## SELECTED PASSAGE
┄┄┄┄┄┄┄┄┄┄

Error Handling

OpenETL provides comprehensive error handling for pipeline execution. This document covers the AdapterError class, retry logic with exponential backoff, and debugging strategies.

Overview

Error handling in OpenETL manages failures during pipeline execution including network errors, authentication failures, rate limiting, and data validation errors. The framework provides:

  • AdapterError - Standardized error class with error codes and retry information
  • Configurable Retries - Linear or exponential backoff strategies
  • Error Events - Callbacks for logging and monitoring
  • Graceful Degradation - Continue or halt based on configuration

AdapterError Class

The AdapterError class provides structured error information for adapter operations:

import { AdapterError } from 'openetl';

try {
  const result = await adapter.download({ limit: 100, offset: 0 });
} catch (error) {
  if (error instanceof AdapterError) {
    console.log(error.code);      // Error code
    console.log(error.retryable); // Whether operation can be retried
    console.log(error.context);   // Additional context
    console.log(error.cause);     // Original error if wrapped
  }
}

Error Codes

Code Description Typically Retryable
CONNECTION_FAILED Failed to connect to service Yes
AUTHENTICATION_FAILED Invalid credentials No
VALIDATION_FAILED Invalid data or configuration No
DOWNLOAD_FAILED Error fetching data Depends
UPLOAD_FAILED Error sending data Depends
TIMEOUT Operation timed out Yes
RATE_LIMITED Rate limit exceeded (HTTP 429) Yes
NOT_FOUND Resource not found (HTTP 404) No
INVALID_CONFIG Invalid adapter configuration No
UNKNOWN Unclassified error No

Creating AdapterError

import { AdapterError } from 'openetl';

// Basic error
throw new AdapterError(
  'Connection timeout',
  'CONNECTION_FAILED',
  true  // retryable
);

// Error with context
throw new AdapterError(
  'Rate limit exceeded',
  'RATE_LIMITED',
  true,
  { retryAfter: 60, endpoint: '/api/contacts' }
);

// Wrap existing error
throw new AdapterError(
  'Download failed',
  'DOWNLOAD_FAILED',
  false,
  { table: 'users' },
  originalError  // cause
);

Creating from Unknown Errors

The AdapterError.from() static method creates AdapterError instances from unknown error types, automatically detecting HTTP status codes:

try {
  const response = await axios.get(url);
} catch (error) {
  // Automatically detects 401, 404, 429, 5xx status codes
  throw AdapterError.from(error, 'DOWNLOAD_FAILED', true, { url });
}

Serialization

AdapterError includes a toJSON() method for logging:

const error = new AdapterError('Connection failed', 'CONNECTION_FAILED', true);
console.log(JSON.stringify(error.toJSON(), null, 2));
// {
//   "name": "AdapterError",
//   "message": "Connection failed",
//   "code": "CONNECTION_FAILED",
//   "retryable": true,
//   "context": undefined,
//   "cause": undefined,
//   "stack": "..."

┄┄┄┄┄┄┄┄┄┄

## INFORMATION SHOWN
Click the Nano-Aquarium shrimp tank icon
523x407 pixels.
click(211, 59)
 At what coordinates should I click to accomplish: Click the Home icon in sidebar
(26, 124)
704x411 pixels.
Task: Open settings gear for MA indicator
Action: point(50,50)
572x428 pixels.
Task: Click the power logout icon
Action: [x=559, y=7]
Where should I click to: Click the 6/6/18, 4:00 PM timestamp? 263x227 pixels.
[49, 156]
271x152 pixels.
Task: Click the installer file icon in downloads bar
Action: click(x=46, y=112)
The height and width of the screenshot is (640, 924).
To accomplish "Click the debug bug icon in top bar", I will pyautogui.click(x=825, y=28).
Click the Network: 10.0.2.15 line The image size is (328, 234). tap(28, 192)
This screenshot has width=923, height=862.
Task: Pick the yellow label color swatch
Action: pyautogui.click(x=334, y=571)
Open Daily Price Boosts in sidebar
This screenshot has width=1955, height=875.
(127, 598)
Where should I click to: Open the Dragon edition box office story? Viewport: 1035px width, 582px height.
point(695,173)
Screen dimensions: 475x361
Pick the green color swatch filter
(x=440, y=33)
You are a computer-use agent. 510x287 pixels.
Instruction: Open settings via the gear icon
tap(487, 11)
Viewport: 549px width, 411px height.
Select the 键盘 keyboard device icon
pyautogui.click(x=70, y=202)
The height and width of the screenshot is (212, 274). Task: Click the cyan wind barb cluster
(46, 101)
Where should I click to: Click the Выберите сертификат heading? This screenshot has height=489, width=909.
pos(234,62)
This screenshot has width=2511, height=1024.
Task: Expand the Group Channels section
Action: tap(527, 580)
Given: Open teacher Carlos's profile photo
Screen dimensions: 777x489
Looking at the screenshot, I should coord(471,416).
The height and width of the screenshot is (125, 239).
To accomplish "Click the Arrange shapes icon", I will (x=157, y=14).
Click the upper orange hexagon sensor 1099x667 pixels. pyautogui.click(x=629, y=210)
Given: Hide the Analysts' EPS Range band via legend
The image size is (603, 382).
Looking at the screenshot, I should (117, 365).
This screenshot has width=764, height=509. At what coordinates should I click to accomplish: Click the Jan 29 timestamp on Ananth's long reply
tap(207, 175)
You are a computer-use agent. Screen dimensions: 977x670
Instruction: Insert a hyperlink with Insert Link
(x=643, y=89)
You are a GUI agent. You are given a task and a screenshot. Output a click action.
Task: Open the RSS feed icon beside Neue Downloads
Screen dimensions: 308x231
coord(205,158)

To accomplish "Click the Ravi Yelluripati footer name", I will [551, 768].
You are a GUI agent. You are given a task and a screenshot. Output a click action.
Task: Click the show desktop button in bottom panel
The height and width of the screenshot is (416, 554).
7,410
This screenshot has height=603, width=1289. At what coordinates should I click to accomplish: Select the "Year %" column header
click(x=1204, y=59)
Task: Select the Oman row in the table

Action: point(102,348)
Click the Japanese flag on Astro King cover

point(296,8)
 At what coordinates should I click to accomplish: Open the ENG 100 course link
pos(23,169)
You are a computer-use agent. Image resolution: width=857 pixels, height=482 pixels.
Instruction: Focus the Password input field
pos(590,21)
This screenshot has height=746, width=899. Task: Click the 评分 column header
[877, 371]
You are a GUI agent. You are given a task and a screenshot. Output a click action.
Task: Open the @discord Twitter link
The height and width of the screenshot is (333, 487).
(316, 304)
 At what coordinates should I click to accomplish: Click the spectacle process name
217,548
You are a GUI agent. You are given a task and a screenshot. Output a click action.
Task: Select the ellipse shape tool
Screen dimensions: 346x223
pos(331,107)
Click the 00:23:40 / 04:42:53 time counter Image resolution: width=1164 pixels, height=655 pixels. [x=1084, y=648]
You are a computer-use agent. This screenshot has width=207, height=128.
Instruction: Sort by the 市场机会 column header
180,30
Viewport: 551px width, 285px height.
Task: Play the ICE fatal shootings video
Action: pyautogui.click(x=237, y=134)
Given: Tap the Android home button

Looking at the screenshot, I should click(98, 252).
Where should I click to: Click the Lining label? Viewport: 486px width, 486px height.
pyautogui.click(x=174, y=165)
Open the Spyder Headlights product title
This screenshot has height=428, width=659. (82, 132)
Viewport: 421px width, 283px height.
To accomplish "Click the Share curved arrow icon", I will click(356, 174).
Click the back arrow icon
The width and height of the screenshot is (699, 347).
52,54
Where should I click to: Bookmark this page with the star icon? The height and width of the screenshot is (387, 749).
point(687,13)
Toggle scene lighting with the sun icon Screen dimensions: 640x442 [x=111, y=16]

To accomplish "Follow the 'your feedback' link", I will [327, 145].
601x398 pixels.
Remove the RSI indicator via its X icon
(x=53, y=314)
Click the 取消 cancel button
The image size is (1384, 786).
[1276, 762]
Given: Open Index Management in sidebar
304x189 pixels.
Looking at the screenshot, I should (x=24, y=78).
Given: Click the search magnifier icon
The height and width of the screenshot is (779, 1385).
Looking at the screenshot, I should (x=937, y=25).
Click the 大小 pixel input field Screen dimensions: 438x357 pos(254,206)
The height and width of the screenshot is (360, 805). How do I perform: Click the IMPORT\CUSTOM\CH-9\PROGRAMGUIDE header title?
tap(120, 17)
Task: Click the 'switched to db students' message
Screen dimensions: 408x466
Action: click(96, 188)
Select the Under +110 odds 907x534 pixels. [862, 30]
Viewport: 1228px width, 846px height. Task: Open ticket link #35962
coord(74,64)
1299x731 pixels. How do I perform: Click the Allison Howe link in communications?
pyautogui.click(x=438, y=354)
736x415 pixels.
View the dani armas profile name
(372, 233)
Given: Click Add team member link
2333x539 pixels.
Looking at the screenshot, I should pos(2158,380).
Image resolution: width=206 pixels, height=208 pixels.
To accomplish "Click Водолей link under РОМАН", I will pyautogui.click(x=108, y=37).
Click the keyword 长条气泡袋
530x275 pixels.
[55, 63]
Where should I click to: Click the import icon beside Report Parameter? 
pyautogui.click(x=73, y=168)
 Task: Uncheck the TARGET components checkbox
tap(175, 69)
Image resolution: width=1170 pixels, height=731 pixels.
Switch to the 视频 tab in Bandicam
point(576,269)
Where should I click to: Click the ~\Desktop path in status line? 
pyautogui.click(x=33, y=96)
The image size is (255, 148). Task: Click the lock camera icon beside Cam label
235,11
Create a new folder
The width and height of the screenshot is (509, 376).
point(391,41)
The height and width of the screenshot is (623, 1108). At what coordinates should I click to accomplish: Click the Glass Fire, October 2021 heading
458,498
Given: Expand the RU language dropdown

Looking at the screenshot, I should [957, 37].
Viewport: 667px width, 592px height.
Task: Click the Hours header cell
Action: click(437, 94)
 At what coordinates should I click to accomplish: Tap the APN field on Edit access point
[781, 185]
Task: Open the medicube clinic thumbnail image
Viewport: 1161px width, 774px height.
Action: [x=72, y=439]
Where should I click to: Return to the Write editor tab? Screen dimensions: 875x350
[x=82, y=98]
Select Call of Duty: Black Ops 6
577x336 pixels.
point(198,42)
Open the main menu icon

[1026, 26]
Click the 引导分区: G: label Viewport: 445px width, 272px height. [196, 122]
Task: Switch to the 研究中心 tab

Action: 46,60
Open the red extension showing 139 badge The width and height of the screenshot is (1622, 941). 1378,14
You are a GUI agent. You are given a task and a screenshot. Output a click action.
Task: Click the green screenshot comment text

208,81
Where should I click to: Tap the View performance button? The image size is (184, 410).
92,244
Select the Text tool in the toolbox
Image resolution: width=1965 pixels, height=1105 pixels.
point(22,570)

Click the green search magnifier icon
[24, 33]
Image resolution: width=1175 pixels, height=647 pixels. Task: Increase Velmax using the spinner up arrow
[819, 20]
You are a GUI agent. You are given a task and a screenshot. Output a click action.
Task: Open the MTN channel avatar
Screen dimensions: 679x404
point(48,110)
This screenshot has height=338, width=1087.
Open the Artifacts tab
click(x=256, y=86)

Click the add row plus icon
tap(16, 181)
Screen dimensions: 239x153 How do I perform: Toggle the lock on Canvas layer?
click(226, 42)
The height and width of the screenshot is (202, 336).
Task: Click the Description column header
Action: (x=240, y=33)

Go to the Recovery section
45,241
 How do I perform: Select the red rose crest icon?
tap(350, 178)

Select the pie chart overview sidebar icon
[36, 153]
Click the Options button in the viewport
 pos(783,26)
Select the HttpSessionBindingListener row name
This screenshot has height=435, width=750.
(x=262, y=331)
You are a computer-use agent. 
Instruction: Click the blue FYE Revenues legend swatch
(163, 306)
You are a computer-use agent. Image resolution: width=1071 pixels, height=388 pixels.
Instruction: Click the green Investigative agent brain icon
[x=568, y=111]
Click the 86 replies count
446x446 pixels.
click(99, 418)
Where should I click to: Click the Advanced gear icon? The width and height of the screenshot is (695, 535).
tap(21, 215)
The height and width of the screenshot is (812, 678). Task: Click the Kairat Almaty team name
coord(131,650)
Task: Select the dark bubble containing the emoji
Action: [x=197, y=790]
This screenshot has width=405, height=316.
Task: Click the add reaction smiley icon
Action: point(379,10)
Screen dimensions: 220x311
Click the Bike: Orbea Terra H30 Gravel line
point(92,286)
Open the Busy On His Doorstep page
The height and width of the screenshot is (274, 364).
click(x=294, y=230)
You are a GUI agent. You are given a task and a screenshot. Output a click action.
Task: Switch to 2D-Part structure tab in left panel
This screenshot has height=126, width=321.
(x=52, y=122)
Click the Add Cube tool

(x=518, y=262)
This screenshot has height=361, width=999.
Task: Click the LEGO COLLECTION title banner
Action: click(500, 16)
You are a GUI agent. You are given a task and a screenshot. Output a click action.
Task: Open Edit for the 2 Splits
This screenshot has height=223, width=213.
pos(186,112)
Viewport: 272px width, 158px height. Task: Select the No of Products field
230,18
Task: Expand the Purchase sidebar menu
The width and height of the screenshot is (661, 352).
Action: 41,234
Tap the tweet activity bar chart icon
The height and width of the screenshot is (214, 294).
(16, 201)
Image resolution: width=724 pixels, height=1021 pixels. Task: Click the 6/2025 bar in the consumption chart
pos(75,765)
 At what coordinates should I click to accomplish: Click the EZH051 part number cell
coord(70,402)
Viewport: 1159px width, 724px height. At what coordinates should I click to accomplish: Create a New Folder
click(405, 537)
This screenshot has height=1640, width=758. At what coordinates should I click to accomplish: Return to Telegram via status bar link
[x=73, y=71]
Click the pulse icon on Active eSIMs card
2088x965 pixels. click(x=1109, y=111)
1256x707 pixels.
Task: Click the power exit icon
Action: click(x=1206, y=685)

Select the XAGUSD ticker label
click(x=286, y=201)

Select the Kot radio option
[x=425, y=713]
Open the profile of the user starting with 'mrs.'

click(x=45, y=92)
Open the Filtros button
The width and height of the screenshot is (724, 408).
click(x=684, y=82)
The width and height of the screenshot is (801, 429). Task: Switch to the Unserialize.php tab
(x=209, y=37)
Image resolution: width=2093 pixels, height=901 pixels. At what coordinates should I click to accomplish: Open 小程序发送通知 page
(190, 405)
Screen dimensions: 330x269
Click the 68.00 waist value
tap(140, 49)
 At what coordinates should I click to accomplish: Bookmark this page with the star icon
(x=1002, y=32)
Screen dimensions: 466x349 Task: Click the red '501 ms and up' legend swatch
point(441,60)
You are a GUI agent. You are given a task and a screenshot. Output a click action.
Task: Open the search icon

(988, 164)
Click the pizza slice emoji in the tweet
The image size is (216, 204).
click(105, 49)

┄┄┄┄┄┄┄┄┄┄

## TO BE DONE
Using the OpenETL error handling text, answer these:
(a) Which error code is used when a rate limit is exceeded, and which HTTP status does the table pair with it?
(b) Which method does AdapterError provide for logging?
(c) Which two backoff strategies can retries be configured to use?

## RESULT FOR THIS EXERCISE
(a) RATE_LIMITED, paired with HTTP 429.
(b) The toJSON() method.
(c) Linear or exponential backoff.